Of the four Hudood Ordinances, those dealing with Zina, illicit sexual relations, have been the most controversial. Punishment is prescribed for both consensual and non-consensual sexual relations between men and women outside of marriage and can include flogging or stoning to death dependent upon the marital status of the accused. Zina-bil-jabr (zina with force) replaced the existing penal code offence of rape. The act of having sex ‘against the will of the victim’ or with fraudulently elicited consent is punishable with death. In both cases, the maximum punishment can only be awarded if the eye-witness testimony of four adult male witnesses of upstanding character is available or if a confession is made by the accused.

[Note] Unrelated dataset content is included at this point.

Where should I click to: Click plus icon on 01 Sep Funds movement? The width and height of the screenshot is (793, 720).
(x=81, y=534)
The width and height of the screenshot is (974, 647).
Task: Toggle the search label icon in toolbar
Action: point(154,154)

Where lesser evidence than is Quranically prescribed is available, a realm of discretion opens up for lawmakers. This realm of discretion enables the construction of lesser offences and punishments, collectively referred to as tazir. In this discretionary sphere, lawmakers are to be guided by the Hadith and the compendium of Islamic legal scholarship for defining offences, punishment and standards of evidence.
In terms of actually prosecuted cases the overwhelming majority of Zina and zina-bil-jabr cases have been tried on the basis of testimony, forensic and circumstantial evidence. In other words, the absence of four male witnesses has not implied that cases of zina or zina-bil-jabr cannot be prosecuted. However, if that addresses one popular misconception about the law concerning sexual offences in Pakistan, the reasons for its notoriety are far greater and are reflected in a history of grave injustice being perpetrated against the women of Pakistan on the basis of the Zina Ordinance’s specific workings.
Women’s organisations were established soon after the passage of the Hudood laws, including the Women’s Action Forum in 1982, to counter what was felt to be an assault upon the rights of all Pakistani women in the name of Islam. A year later a major protest rally following upon the adoption of the Qanoon E Shahadat (Law of Evidence) was met by a heavy-handed police response. Zia and his cronies chose to characterise the women who opposed these measures as enemies of Islam rather than simply as proponents of a brand of secularism that established a line between religion and state.
Right from the moment of implementation, anxieties about the Zina Ordinance proved to be well founded. Most tragically, it lent itself to the criminalisation of women complainants of zina-bil-jabr by enabling the conversion of a rape complaint into the criminal charge of such a victim for the act of zina3 The prerogative of defining the criminal provision that would be attached to the offence was exercised by the police officer handling the complaint. What often happened was that the police would charge the women with zina even as the male accused was being charged with zina-bil-jabr. A vast number of women were
30 ibid. thus taken into custody stemming from their complaints of rape to await trial for this non-bailable offence.[571] [572]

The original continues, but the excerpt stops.